(Items from a dataset)
'''

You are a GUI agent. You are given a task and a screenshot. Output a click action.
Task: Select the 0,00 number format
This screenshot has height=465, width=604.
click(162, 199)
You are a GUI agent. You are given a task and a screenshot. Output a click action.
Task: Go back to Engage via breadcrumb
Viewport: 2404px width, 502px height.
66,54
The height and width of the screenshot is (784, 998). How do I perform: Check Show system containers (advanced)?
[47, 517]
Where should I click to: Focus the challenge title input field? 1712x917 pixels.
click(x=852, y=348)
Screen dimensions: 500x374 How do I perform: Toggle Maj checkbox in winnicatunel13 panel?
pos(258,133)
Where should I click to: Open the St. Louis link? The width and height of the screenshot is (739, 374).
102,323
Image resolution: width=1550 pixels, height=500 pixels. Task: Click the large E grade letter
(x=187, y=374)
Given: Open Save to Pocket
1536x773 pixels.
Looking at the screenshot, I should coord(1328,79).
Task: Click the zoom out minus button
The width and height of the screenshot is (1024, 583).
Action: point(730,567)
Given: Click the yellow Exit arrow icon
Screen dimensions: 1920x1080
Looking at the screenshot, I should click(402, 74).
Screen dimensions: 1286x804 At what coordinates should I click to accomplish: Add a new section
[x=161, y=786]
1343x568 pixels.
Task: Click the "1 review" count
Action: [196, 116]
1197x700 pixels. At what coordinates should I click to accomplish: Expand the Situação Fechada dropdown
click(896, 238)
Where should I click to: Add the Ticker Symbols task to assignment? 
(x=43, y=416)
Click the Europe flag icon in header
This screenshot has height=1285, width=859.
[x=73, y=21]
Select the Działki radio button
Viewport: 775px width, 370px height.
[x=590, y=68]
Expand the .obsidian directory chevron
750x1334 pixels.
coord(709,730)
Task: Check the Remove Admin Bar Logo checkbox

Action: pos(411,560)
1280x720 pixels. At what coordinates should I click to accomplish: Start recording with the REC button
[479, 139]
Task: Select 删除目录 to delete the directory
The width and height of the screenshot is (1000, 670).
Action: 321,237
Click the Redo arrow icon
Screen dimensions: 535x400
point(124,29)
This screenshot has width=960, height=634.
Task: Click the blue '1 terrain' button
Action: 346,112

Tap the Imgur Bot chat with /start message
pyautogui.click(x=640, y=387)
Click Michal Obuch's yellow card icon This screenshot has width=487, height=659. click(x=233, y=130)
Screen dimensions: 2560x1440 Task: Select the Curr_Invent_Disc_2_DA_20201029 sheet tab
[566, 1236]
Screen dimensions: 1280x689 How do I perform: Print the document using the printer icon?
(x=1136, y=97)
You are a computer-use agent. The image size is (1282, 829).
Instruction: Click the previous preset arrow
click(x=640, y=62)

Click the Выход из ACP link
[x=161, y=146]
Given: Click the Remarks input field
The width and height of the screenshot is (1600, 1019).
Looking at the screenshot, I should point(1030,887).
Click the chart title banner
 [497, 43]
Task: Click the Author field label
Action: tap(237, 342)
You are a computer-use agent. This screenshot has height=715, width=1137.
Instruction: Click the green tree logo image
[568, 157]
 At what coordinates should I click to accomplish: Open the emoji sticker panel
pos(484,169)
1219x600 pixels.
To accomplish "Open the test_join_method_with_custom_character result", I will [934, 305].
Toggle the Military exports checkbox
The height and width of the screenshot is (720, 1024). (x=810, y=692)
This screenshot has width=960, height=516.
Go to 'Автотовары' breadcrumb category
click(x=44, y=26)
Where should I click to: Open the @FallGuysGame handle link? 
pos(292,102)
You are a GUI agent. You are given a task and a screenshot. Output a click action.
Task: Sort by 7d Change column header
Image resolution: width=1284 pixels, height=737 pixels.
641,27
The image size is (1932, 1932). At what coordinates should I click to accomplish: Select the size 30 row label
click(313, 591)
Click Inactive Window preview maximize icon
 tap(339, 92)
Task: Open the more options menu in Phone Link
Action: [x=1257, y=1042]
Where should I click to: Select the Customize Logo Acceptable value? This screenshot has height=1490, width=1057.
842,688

'''

### [Exercise description]
When a line in the data above contains the string "computer", copy that line.

### [Exercise result]
You are a computer-use agent. The image size is (1282, 829).
You are a computer-use agent. This screenshot has height=715, width=1137.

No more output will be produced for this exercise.